A few days after I wrote the above text, I had to correct a student in my (university) mathematics class who was trying to apply the associativity law to conditional statements in Propositional Logic and write

p –> (q –> r) = (p –> q) –> r

–which is of course wrong, and exactly for the same reason why (3 -2) – 1 is not the same as 3 – (2-1).

This is a very delicate point indeed. How explicit should we be in formulating formal mathematical rules in (early) mathematics teaching? In teacher’s training?

I am more and more inclined to think that, in mathematics teaching, the famous quote from John von Neumann

In mathematics you don’t understand things. You just get used to them.

can be usefully reformulated:

In (early) mathematics teaching, you do not explain the rules. You just follow them, and let your students get used to that.
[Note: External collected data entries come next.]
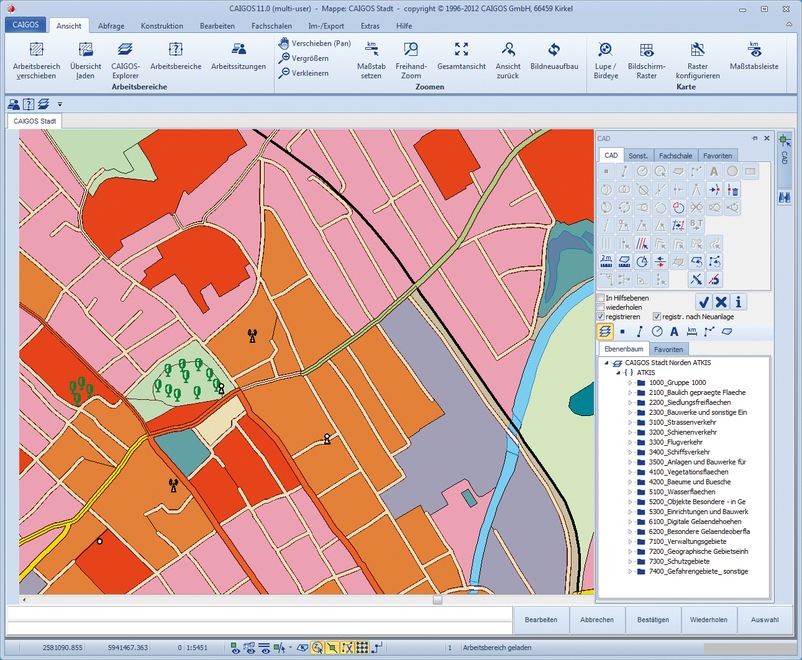Image resolution: width=802 pixels, height=660 pixels.
Task: Click the Lupe / Birdeye icon
Action: (x=605, y=50)
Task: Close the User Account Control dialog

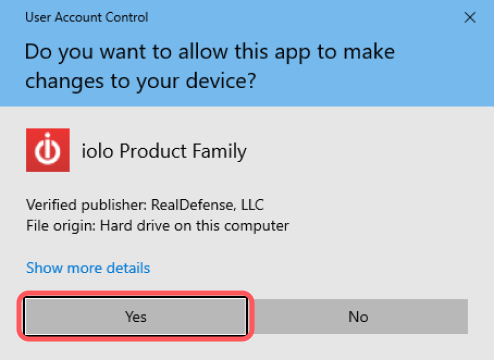Action: [x=470, y=18]
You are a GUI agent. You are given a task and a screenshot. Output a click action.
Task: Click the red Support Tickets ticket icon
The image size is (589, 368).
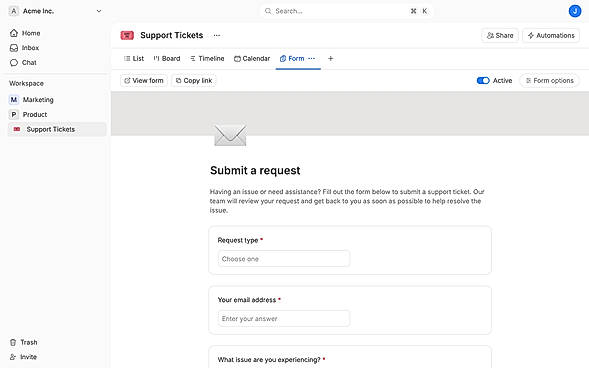[127, 35]
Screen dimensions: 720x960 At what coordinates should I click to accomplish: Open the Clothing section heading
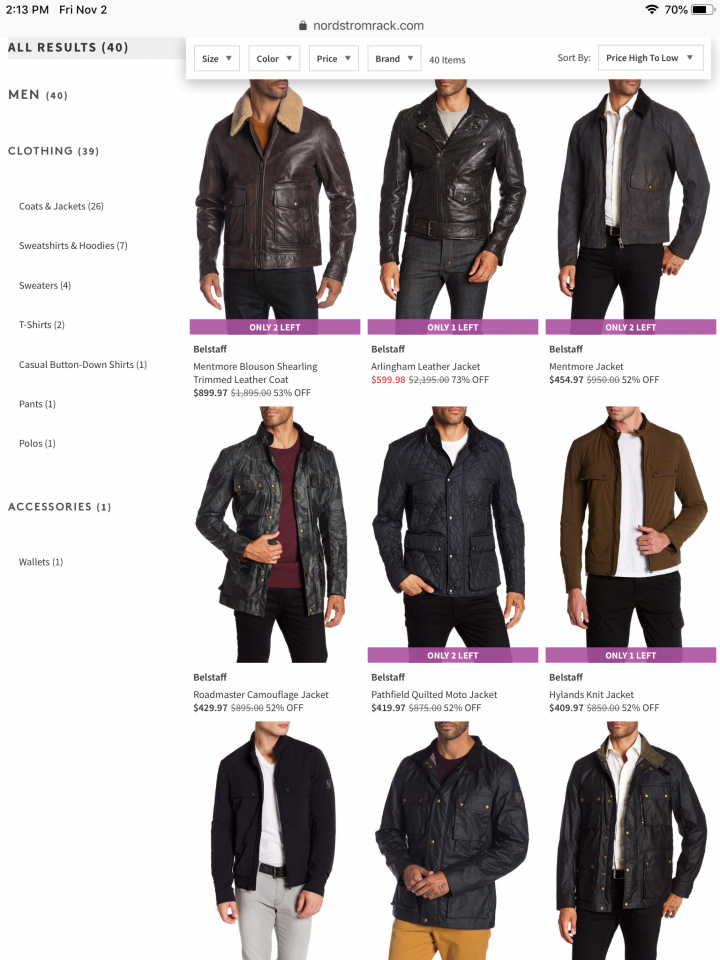(x=53, y=151)

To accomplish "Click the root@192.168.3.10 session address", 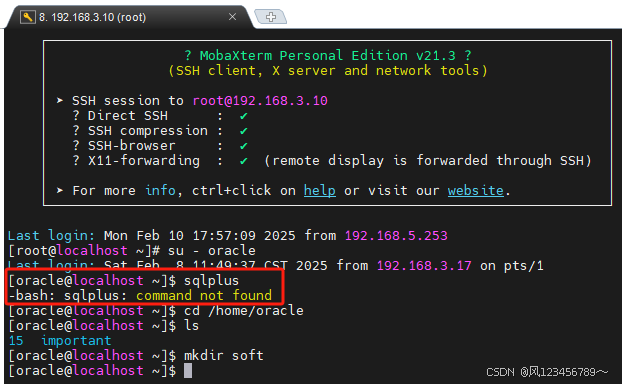I will [x=260, y=101].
Admitedly, it is a contentious thesis. Peter McB in his comment to my previous post, Mathematics of Finger-Pointing, takes the position which is very different from John Baldwin’s. I quote Peter McB:

The examples of student “errors” shown on the post you linked to are, in fact, examples of the medieval-craft nature of pure mathematics, as noted 30 years ago by the computer scientist, Edsger Dikstra. The discipline still has no systematic, agreed, industrial-strength, notion of semantics: everything is still ad hoc. For instance, in some cases it is correct to cancel the symbol “n” above and below a fraction line; in other cases (when, for example, the symbol “n” is embedded inside a “sine” function), it is not. Why there is difference here is never explained, but bright students somehow master it implicitly.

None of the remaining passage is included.